Ce qui compte pour elle, c’est d’abord la couleur, et peut-être aussi quelque chose qu’on pourrait qualifier de composition dans le temps. Quand on m’a proposé d’écrire ce texte, j’ai d’abord objecté que je connaissais mal sa peinture, que je n’avais vu qu’une seule exposition (au Consortium à Dijon en 2016), et quelques tableaux dans des collections (au musée des beaux-arts de Rennes par exemple). J’avais moi-même du mal à situer cette artiste, et je ne me sentais pas légitime. J’ai commencé à regarder plus en profondeur, et à y voir un écho de mes propres questionnements. À propos de couleur, de composition, mais aussi de la manière dont les peintures sont reçues. Et il y a un point avec lequel je me suis senti familier de la peinture de Jaffe, et qui sans doute lui venait de l’expressionnisme abstrait, c’est l’idée qu’il se passe quelque chose dans le tableau.

Dans la peinture de Shirley Jaffe, rien ne semble prédéterminé, composé à l’avance. Cette impression « composée » est un trompe-l’œil dû à la netteté des formes. Et pourtant il y a bien un savoir, une science, un langage qui produit ces tableaux : elle ne repart jamais de zéro. D’année en année, de fiche cartonnée en fiche cartonnée et de peinture en peinture, Jaffe procède à une forme de deep learning. Ce terme décrit la manière dont une intelligence artificielle apprend de son expérience, et transforme sa façon d’aborder les choses. Comparer l’intelligence humaine à l’intelligence artificielle, c’est peut-être faire une métaphore à l’envers, mais l’idée que l’apprentissage s’oppose à la programmation me paraît exposée de manière plus binaire, et donc plus claire, dans ce sens.
Nous avons, pour apprendre ce langage, un peu de temps à partager avec les titres de ses peintures. Les titres sont comme les prénoms qu’on donne à ses enfants. On les donne parce qu’ils nous plaisent, mais une fois portés, incarnés, ils deviennent la propriété de ceux qui les portent. Chez Jaffe, ils désignent d’abord ce qui se passe dans la peinture. Dans la lente interaction de ces formes et de ces couleurs, quelque chose fait événement et tient lieu de sujet : The Black Spot (1972), The White Line (1975), Red Center (1986), ou encore Intrusive Black (2008). Ce dernier titre retient mon attention, parce que j’imagine assez mal qu’on ait pu programmer une intrusion dans une composition. Il y a donc bien quelque chose d’inattendu qui arrive, non pas par hasard, mais qui est généré par le contexte particulier d’une peinture. Et cette chose est ce que Jaffe prend le temps de faire advenir et d’identifier. De ce point de vue, on est très loin de la Pattern Painting à laquelle on a cru pouvoir la raccrocher dans les années 1980. La composition chez Shirley Jaffe est mouvante, flottante, vivante. Et surtout unique.

* Objectif énoncé a:
Comptez les lignes du listing ci-dessous qui contiennent la chaîne « This ». Indiquez uniquement ce nombre.

* Listing fourni:

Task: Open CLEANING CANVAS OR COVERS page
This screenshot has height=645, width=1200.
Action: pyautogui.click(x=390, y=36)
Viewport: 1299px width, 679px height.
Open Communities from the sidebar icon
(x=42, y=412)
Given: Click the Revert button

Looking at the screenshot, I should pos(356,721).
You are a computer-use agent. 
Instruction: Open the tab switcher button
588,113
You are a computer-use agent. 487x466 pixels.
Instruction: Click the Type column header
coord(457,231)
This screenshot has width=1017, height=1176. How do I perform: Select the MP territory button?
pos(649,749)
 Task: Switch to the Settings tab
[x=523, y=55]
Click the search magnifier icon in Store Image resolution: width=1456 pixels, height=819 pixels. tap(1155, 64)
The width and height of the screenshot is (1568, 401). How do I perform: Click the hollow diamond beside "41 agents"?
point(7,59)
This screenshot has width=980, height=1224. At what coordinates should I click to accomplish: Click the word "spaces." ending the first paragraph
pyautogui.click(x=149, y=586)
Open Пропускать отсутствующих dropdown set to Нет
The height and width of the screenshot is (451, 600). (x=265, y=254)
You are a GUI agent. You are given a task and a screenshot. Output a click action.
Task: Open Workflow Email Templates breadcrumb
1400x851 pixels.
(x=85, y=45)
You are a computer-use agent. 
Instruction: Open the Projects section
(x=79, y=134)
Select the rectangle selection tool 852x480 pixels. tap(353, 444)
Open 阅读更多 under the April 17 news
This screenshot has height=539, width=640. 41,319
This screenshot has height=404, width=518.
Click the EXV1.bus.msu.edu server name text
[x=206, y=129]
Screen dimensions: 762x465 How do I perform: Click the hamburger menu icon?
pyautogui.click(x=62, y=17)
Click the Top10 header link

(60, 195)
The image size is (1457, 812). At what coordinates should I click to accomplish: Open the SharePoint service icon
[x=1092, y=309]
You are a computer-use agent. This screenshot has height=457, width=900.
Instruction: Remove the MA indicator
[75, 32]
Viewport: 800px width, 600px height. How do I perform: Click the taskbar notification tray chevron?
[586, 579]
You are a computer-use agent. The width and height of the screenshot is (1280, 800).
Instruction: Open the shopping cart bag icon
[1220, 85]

* Objectif énoncé b:
Recopiez à l’identique le passage du texte fourni ci-dessus. Commencez aux mots « Dans la peinture de » et arrêtez-vous après « dans ce sens. ».

* Réponse finale a:
6

* Réponse finale b:
Dans la peinture de Shirley Jaffe, rien ne semble prédéterminé, composé à l’avance. Cette impression « composée » est un trompe-l’œil dû à la netteté des formes. Et pourtant il y a bien un savoir, une science, un langage qui produit ces tableaux : elle ne repart jamais de zéro. D’année en année, de fiche cartonnée en fiche cartonnée et de peinture en peinture, Jaffe procède à une forme de deep learning. Ce terme décrit la manière dont une intelligence artificielle apprend de son expérience, et transforme sa façon d’aborder les choses. Comparer l’intelligence humaine à l’intelligence artificielle, c’est peut-être faire une métaphore à l’envers, mais l’idée que l’apprentissage s’oppose à la programmation me paraît exposée de manière plus binaire, et donc plus claire, dans ce sens.